Journalism in Airdrie began with “The Airdrie Literary Album” in 1828. Several local newspapers began appearing around this time notably the Airdrie & Coatbridge Advertiser in 1855, which is still the most popular local paper today. The prison was legalised in 1859 and had 51 cells.
Airdrie Working Men’s Club was established in 1869. Also around this time, football and cricket began to emerge as popular sports. Following the codification of association football rules a local team called Excelsior was formed in 1878 which would later be renamed Airdrieonians. Horse race meetings were also held in the town (1851–1870) but this land became the golf course for the newly formed Airdrie Golf Club in 1877.

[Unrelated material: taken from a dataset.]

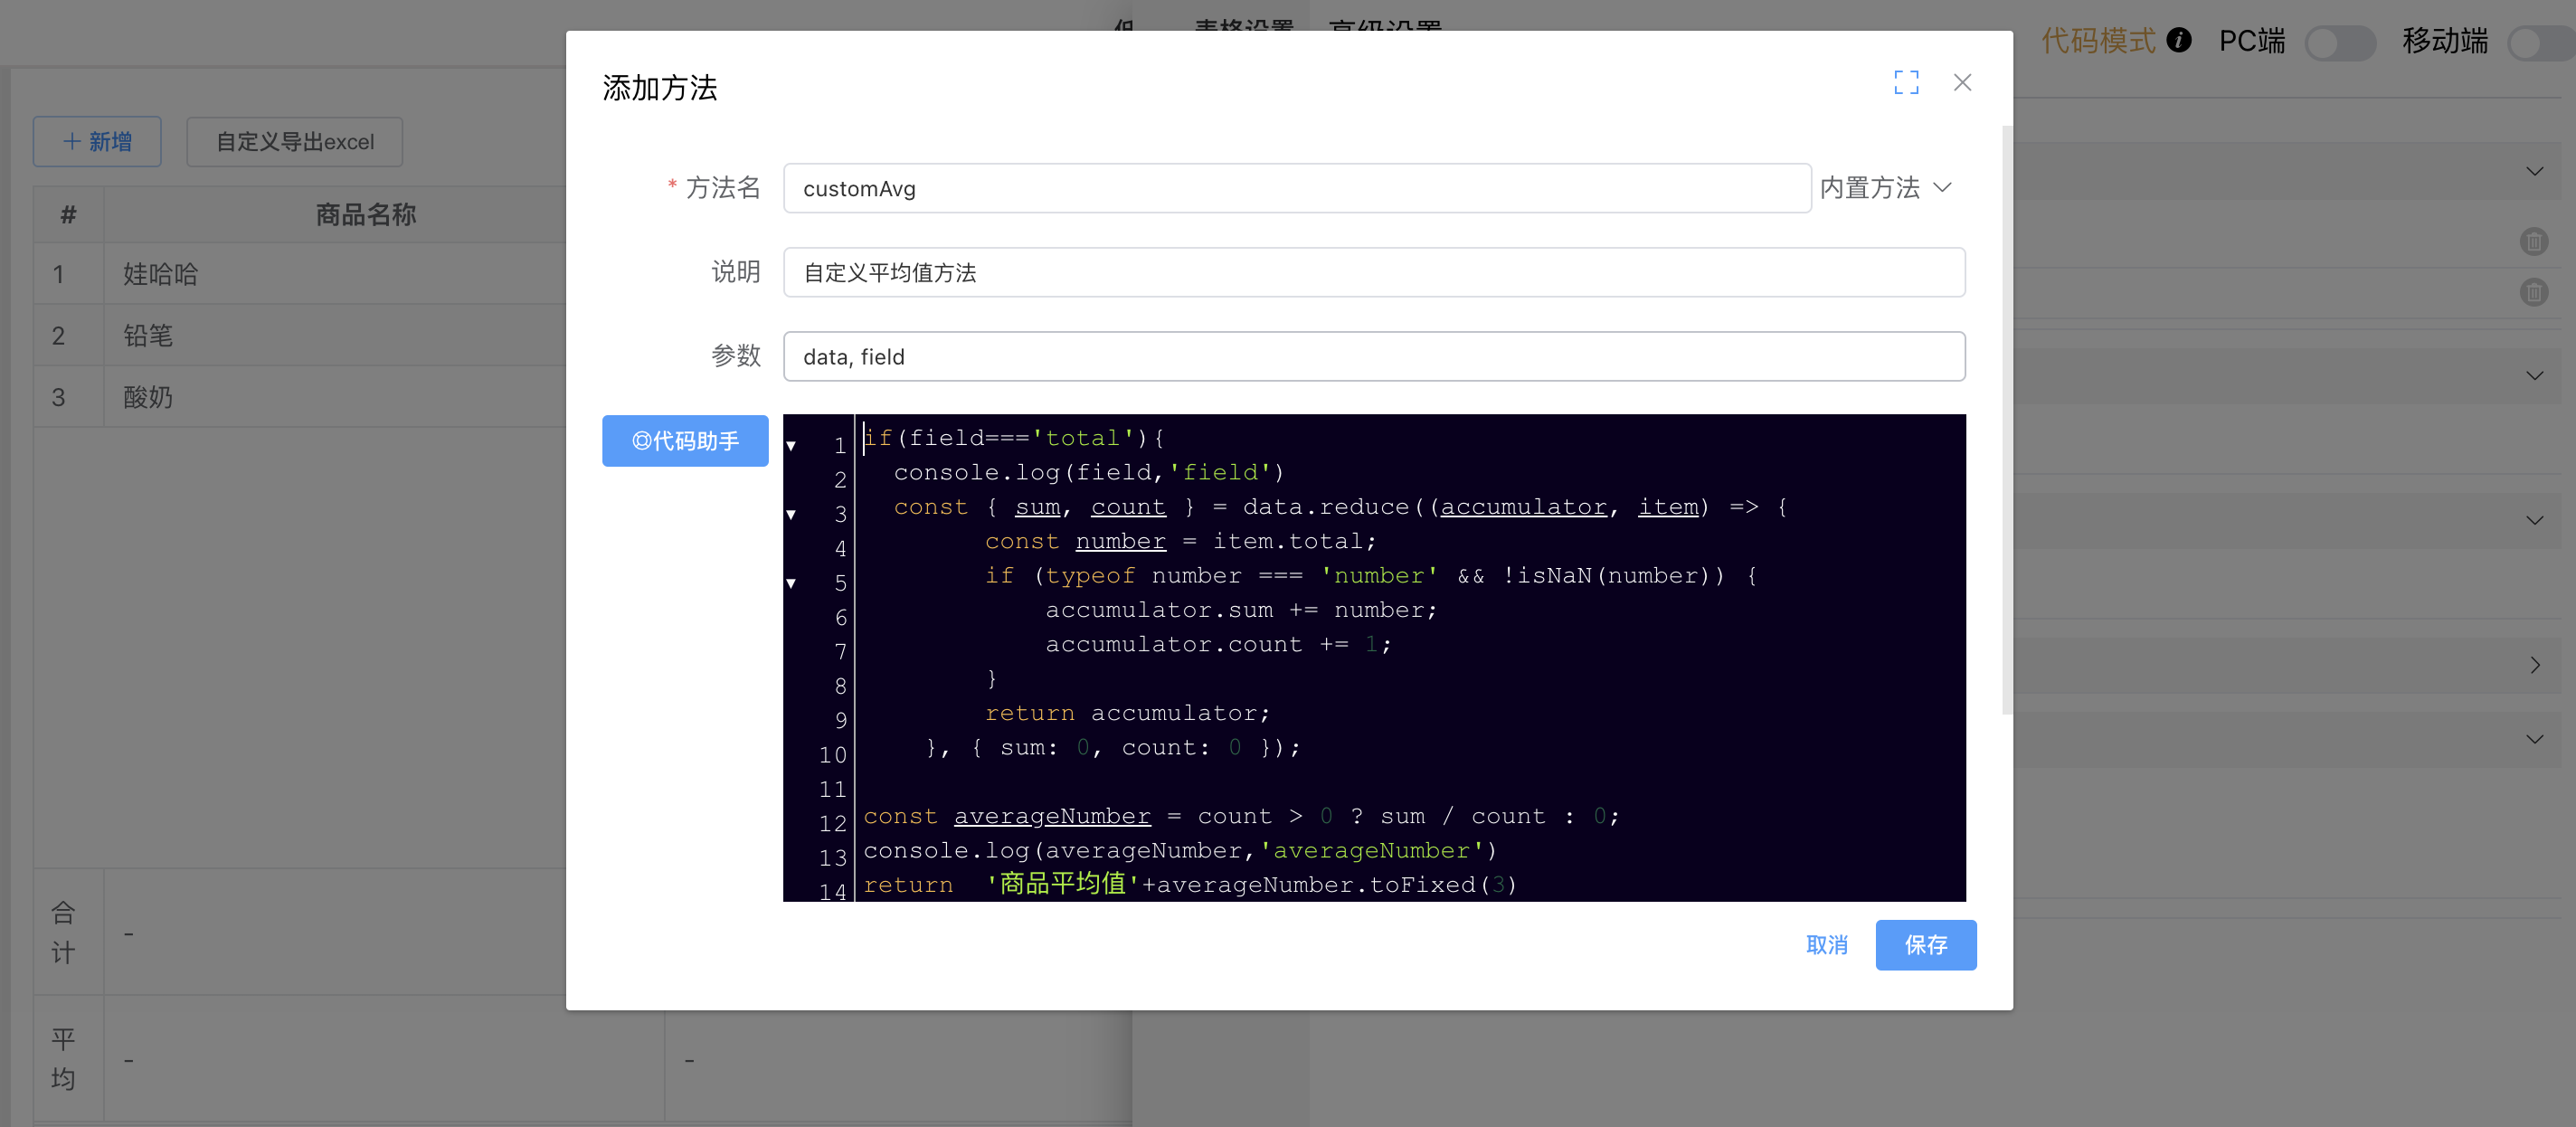The width and height of the screenshot is (2576, 1127).
Task: Collapse code fold arrow on line 5
Action: coord(791,583)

Education posed a major problem with severe overcrowding in the few schools available, therefore three new school boards were established. In the early 1830s there were about 800 pupils while the town had about 7000 residents. Fees were routinely charged within the schools with the belief they should be self-supporting until a parliamentary act of 1889 relieved some of the infant classes in schools of this burden. Airdrie Academy was built in 1849 and by 1919 all school boards were dissolved and Lanarkshire Education Authority took over responsibility for education throughout Lanarkshire.
Airdrie Public Observatory, one of only four public observatories in the UK (Second Oldest and Smallest)- all in Scotland, was founded in the first library building in 1896, and is still operated in the present building by the Airdrie Astronomical Association a Scottish astronautic and astronomy society and registered charity.

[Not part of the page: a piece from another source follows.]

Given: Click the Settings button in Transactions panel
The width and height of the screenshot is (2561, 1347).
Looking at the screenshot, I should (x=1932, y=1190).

By the turn of the century variety shows were becoming popular in the area and by 1911 the Pavilion in Graham Street was built which after initially being used as a music hall started showing cinematographic pictures. Unfortunately it was destroyed by fire in 1917 but was rebuilt in 1919 and finally closed in 1970. The New Cinema was opened in 1920 in Broomknoll Street but it too has since closed. The town had no suitable venue for larger functions so in 1912 the Sir John Wilson Town Hall was opened (following an offer of £10,000 from Sir John Wilson).
On 9 July 1918 nineteen miners died in the Stanrigg Pit Disaster. The pit was situated in boggy land and collapsed after being saturated by heavy rainfall.
Airdrie War Memorial
At the end of the First World War, Airdrie was hard hit with many casualties from the war. Unemployment reached 30% in the local area. After years of moving from one site to another, the first purpose built library in Airdrie was opened in Anderson Street in 1895. However, this only lasted 30 years until the current Airdrie Library building was erected in 1925.
The first Airdrie Public Library building, a Carnegie library opened 1894.
Conditions in the town did not really improve until well after the Second World War but in 1949 the Boots pharmaceutical company and Banner Textiles Ltd were attracted to the town (between them employing 1200). With this impetus, new companies began to consider Airdrie as a viable option for business and in 1958 Pye opened employing over 1000 people. The emergence of industrial estates was also prevalent around this time (Newhouse, Chapelhall, and Brownsburn). The Airdrie Arts Centre opened in 1967 in the former Airdrie Library building, and was a popular venue for concerts and plays, but was closed in 2012 by North Lanarkshire Council.
Between 1964 and 1991, the town was the location of a Royal Observer Corps monitoring bunker, to be used in the event of a nuclear attack. No trace remains today.
The Holehills Flats
The 1970s saw the opening of Monklands Hospital, which replaced an older hospital on the Airdrie House estate. Airdrie hosted the National Mòd in 1993.